In terms of patentability review, an invention related to an algorithm should be included in the scope of patentable subject matter if it meets two conditions: (1) The algorithm has a specific and clear technical application area, such as technical processing of technical data such as speech recognition and image recognition per the laws of nature, improving data storage efficiency, reducing the amount of computation and system resource consumption, etc.; (2) Algorithms are subject to technical conditions, i.e., they are not purely numerical calculations, are related to specific physical quantities, and are capable of producing practical technical effects by combining specific physical quantities.
Concerning the examination of inventiveness, the Chinese patent examination rules take the "person of ordinary skill in the art" as the reference system for judging inventiveness to avoid the influence of subjective factors of the examiner as far as possible. However, the algorithm itself belongs to the computer field and has a specific application field, making the field to which the "person of ordinary skill in the art" belongs ambiguous. Currently, Chinese examiners focus on the field of technology indicated by the applicant in the patent application specification (Zhang, 2020), but it is debatable whether this practice is reasonable. At the same time, the inventiveness judgment should also consider the "impact of the application field on the technical solution and technical effect" as a factor. In other words, whether it is obvious to apply similar algorithms to different application areas, it is necessary to consider the algorithms' characteristics and the specificity of the application areas themselves to make the inventiveness judgment more objective and more in line with the innovation characteristics of different industries.
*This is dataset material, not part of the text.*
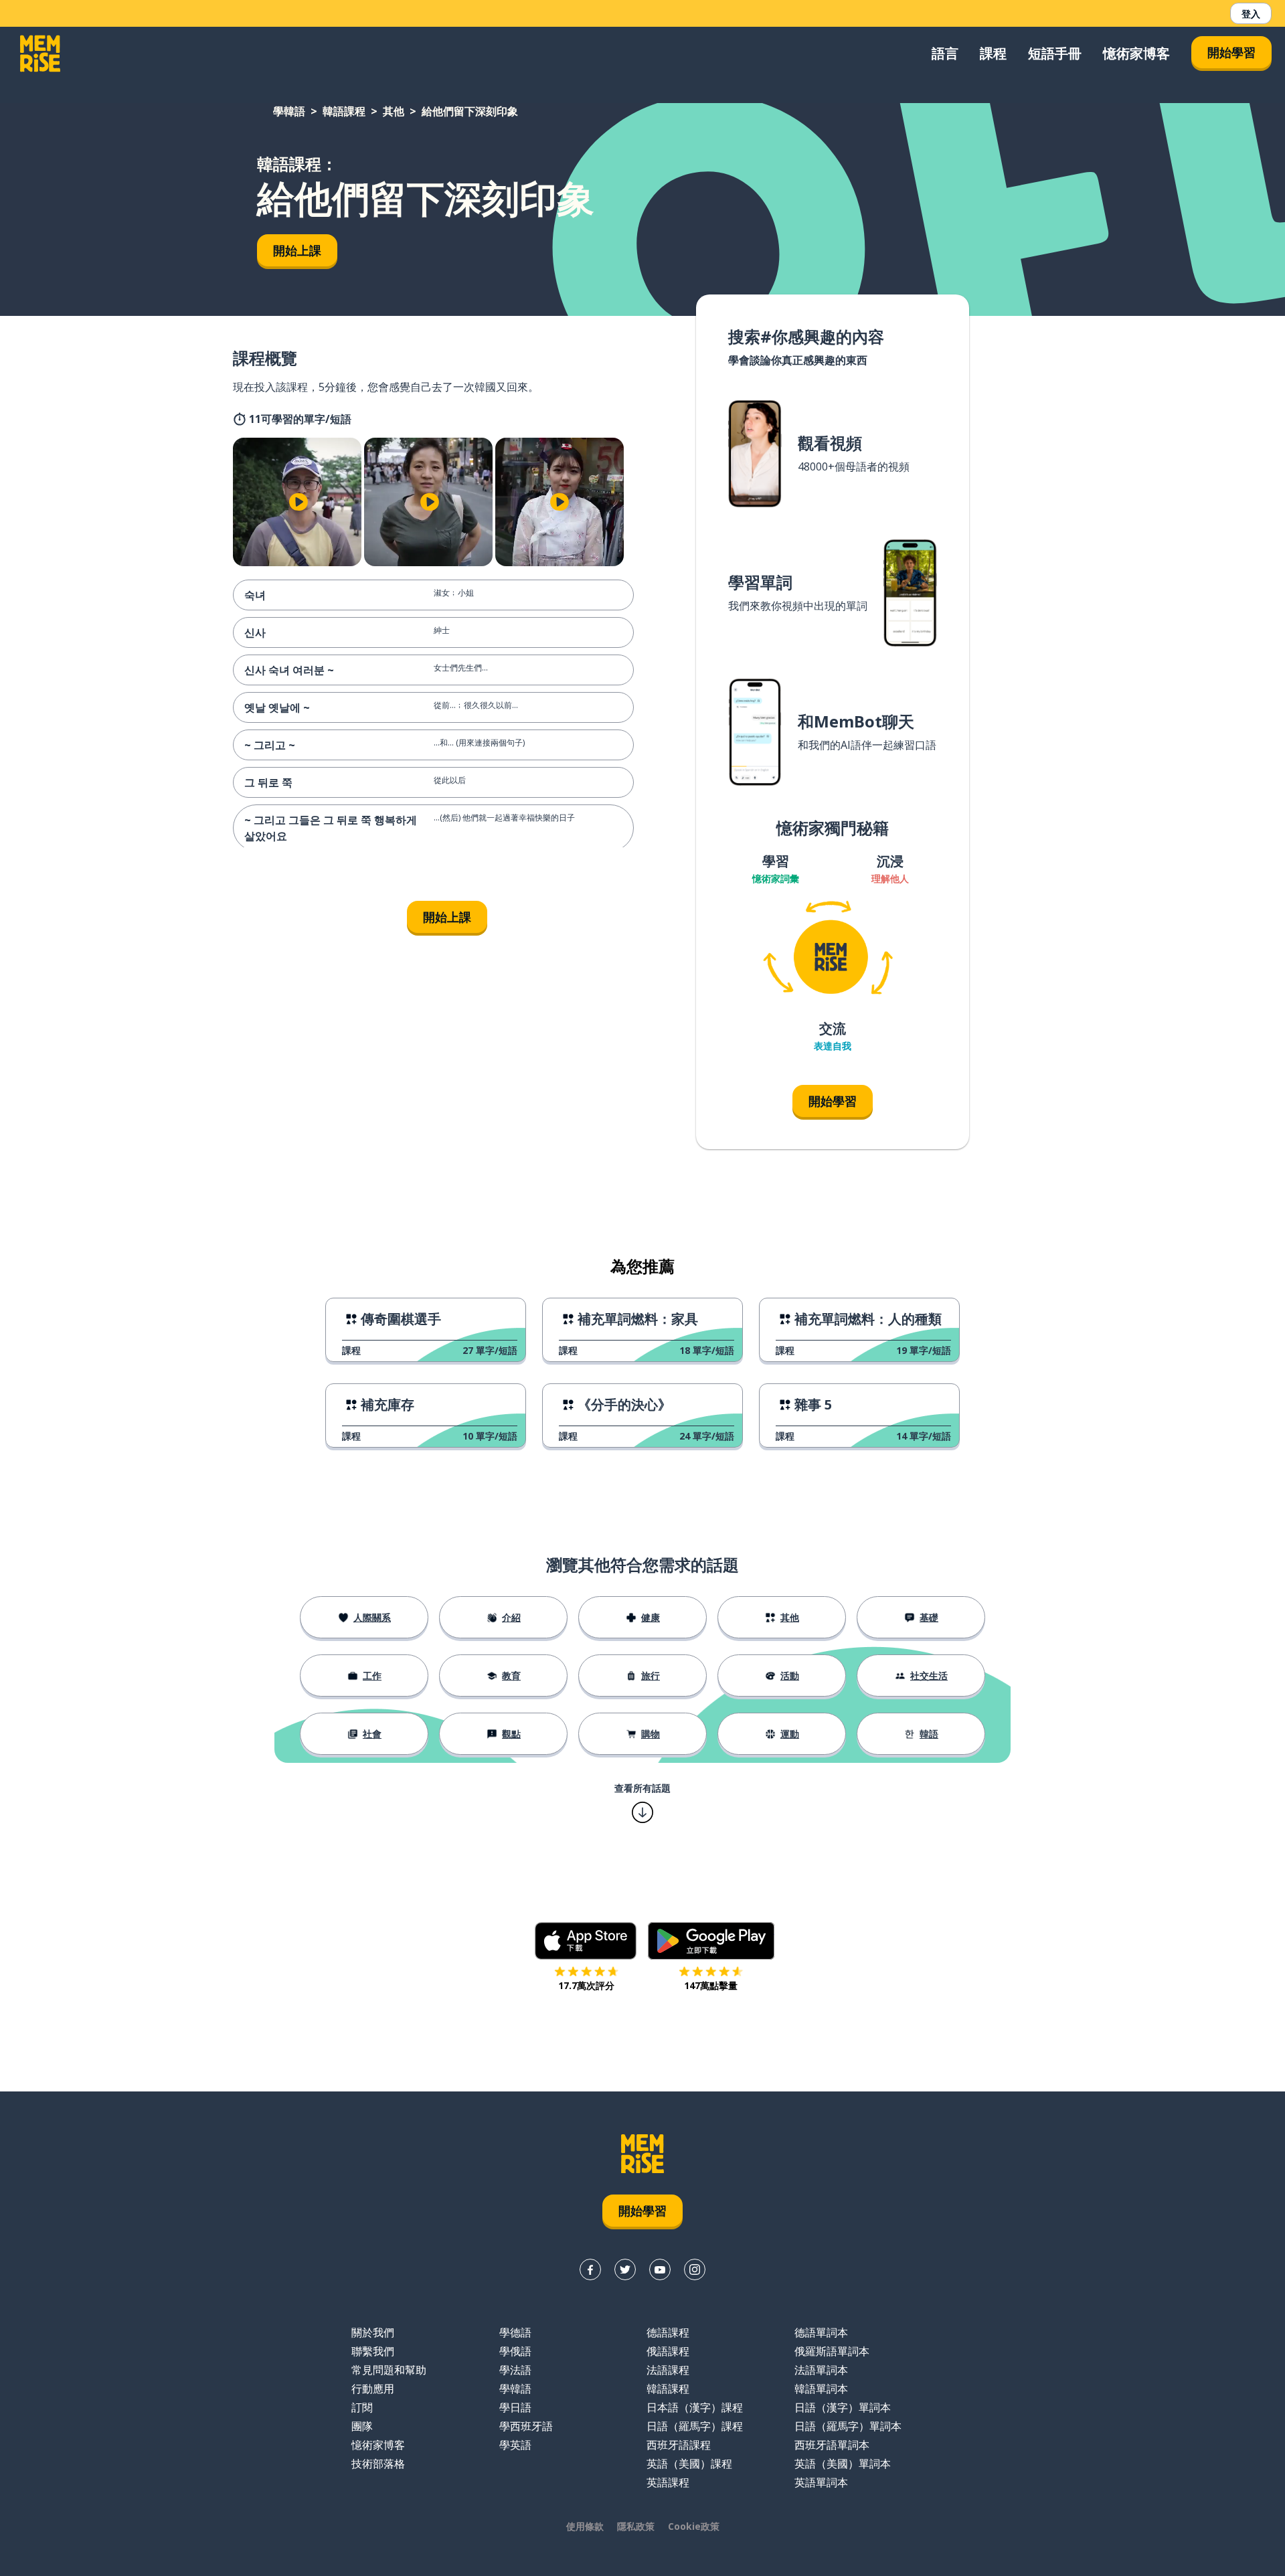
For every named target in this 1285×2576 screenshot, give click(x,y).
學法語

At the Level of Government, the Training of Inter-Disciplinary Patent Examiners Involved in Food Safety Supervision Should Be Strengthened
The cross-border nature of big data, cloud computing and AI has caused the cross-domain nature of the technical solutions of patent applications, which has invariably broadened the scope of the "technical field". It makes the inventiveness review work more demanding regarding the amount of relevant knowledge and more complex in the review process. This need is particularly acute in examining food safety technology patent applications. However, under the established system, patent examiners often only have knowledge and competence in a certain technical field, creating a contradiction between examination demand and capacity, resulting in longer examination cycles.
To this end, relevant government departments should strengthen the training of examiners, improve the technical literacy of examiners in relevant fields, increase the breadth and depth of examiners' participation in technical research, and optimise the matching of examiners' examination fields with patent applications.
In addition, a two-person review approach could also be considered, with one examiner belonging to the field of big data, cloud computing, or AI technologies and another examiner belonging to specific application areas of these technologies, resulting in a more objective and expedited examination.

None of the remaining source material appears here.